Tuesday 7 July 2015

Rose deadheading

One of my favourite occupations!

Here is one of my best-loved roses, it's a Gallica rose, a very old-fashioned one, which means that it is beautiful, scented, and tough: none of these over-bred, over-blown, rubbishy scentless roses that you get these days: this is a good strong old-fashioned rose, which comes back year after year with minimal maintenance.

They form a low bush, and this particular one, Rosa mundi 'Versicolour' has dark pink striped petals.

Like all roses, you get the best from them if  you dead-head them as soon as the flowers start to fade. Oh, except for Rosa rugosa, that rough tough hedging rose, which forms wonderful fat red tomato-like hips in autumn. That one, you don't dead head. Most others, you do.

With Rosa mundi, there is an additional reason for deadheading - the petals are large and remarkably resilient, so if falling petals are dampened by dew or rain, they can easily wrap themselves around adjacent buds, preventing them from opening.

So once a week I go round with the secateurs, carefully removing any fading flowers.

 Here is the "after" picture - yes, all those lovely colourful splodges have gone, but just look how many buds there are, just waiting to open!

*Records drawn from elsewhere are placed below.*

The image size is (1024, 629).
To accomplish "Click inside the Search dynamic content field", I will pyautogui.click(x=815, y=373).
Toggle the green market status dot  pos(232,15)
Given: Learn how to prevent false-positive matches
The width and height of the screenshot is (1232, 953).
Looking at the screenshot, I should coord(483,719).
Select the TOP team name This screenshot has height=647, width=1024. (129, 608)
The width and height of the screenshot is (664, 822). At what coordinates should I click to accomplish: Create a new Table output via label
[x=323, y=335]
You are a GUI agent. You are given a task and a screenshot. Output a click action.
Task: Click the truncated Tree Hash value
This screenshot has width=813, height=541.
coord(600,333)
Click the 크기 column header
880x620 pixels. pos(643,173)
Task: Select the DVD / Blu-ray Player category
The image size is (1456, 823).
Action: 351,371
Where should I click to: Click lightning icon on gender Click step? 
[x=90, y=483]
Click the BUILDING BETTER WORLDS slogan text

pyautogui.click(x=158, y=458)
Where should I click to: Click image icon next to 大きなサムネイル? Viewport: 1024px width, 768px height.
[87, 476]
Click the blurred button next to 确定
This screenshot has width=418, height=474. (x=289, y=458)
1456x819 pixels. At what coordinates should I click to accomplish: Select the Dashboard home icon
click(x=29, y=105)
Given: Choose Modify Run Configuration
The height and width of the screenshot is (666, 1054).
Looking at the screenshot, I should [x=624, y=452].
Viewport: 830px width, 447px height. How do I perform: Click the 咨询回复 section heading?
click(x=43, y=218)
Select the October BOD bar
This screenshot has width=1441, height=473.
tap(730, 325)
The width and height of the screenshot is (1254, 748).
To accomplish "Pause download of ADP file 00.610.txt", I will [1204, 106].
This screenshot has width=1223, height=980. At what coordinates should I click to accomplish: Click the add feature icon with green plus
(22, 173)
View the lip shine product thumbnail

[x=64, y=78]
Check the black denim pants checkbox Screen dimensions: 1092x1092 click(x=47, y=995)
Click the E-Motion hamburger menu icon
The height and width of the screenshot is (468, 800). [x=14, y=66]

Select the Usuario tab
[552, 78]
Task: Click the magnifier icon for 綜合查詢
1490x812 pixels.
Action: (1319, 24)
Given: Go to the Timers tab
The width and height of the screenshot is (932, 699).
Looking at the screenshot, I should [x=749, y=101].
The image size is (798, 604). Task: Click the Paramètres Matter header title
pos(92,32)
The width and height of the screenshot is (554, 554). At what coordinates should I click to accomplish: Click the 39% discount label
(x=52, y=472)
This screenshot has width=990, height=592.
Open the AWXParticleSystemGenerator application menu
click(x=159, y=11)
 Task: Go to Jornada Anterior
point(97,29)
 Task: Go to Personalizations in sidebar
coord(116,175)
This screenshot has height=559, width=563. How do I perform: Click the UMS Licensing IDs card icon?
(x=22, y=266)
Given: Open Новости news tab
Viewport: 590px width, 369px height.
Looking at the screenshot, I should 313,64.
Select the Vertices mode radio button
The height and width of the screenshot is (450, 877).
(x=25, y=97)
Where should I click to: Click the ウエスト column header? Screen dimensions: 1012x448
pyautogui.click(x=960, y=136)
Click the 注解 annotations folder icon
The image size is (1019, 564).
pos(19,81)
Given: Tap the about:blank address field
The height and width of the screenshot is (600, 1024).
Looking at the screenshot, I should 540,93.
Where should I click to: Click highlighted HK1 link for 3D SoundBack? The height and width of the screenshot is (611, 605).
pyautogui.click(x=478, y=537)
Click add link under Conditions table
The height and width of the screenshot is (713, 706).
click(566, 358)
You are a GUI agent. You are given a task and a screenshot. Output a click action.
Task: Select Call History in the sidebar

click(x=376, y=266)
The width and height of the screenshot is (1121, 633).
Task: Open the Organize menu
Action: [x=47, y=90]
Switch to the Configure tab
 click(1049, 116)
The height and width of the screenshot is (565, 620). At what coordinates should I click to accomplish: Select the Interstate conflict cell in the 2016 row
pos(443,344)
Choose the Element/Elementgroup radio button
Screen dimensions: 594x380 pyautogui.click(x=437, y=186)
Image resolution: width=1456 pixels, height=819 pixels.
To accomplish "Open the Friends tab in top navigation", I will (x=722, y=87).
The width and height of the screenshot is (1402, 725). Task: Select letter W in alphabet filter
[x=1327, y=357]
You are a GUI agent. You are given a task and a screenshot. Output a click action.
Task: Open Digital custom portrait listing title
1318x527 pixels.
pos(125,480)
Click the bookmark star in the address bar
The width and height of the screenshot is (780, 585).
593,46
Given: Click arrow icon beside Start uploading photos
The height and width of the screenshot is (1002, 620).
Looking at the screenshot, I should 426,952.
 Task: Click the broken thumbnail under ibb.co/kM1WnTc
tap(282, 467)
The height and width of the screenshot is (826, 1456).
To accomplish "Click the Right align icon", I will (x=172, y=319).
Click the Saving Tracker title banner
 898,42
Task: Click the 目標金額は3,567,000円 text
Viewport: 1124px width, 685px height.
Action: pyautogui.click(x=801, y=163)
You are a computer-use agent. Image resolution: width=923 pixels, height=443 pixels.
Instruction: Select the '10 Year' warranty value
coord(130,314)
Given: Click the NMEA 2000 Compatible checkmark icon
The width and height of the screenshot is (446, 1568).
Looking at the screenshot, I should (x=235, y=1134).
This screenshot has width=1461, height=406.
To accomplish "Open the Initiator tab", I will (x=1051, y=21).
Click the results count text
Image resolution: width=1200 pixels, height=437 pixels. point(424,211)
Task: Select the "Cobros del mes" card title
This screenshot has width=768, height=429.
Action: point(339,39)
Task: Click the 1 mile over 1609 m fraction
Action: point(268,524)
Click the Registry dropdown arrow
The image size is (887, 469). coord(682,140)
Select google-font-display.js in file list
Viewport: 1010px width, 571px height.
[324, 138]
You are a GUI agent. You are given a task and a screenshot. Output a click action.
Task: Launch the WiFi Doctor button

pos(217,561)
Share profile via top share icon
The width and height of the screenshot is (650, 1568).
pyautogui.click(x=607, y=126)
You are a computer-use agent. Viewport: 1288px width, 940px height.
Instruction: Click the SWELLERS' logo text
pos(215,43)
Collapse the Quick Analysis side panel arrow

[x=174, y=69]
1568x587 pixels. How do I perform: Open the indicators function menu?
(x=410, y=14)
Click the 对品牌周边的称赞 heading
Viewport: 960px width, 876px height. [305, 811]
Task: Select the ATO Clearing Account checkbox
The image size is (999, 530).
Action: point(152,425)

It tidies up the whole plant, and reduces the carpet of soggy and browning petals that you otherwise get on the grass below.
And here is the result - half a bucket full of petals and stems, to go straight on the bonfire heap.  I don't compost them:  the stems and leaves are very prickly and would spoil the texture of my compost. I suppose I could labouriously pull off all the petals, *laughs* but when I am being paid by the minute, as it were, it just isn't worth wasting time on it.

And could the petals not be used for pot-pourri, you ask? No - for that, you need to take the petals before the flower is fully opened, so these tired old ones just wouldn't be any good - not to mention the fact that many of them have already gone brown.

Nope - it's the bonfire heap for them, which might seem a little sad, but then just think about how much joy they have given us while they were on display!

1 comment:

  1. I have just filled a bucket with Rosa Mundi 'dead heads' and appreciate your explanation of what to do with them.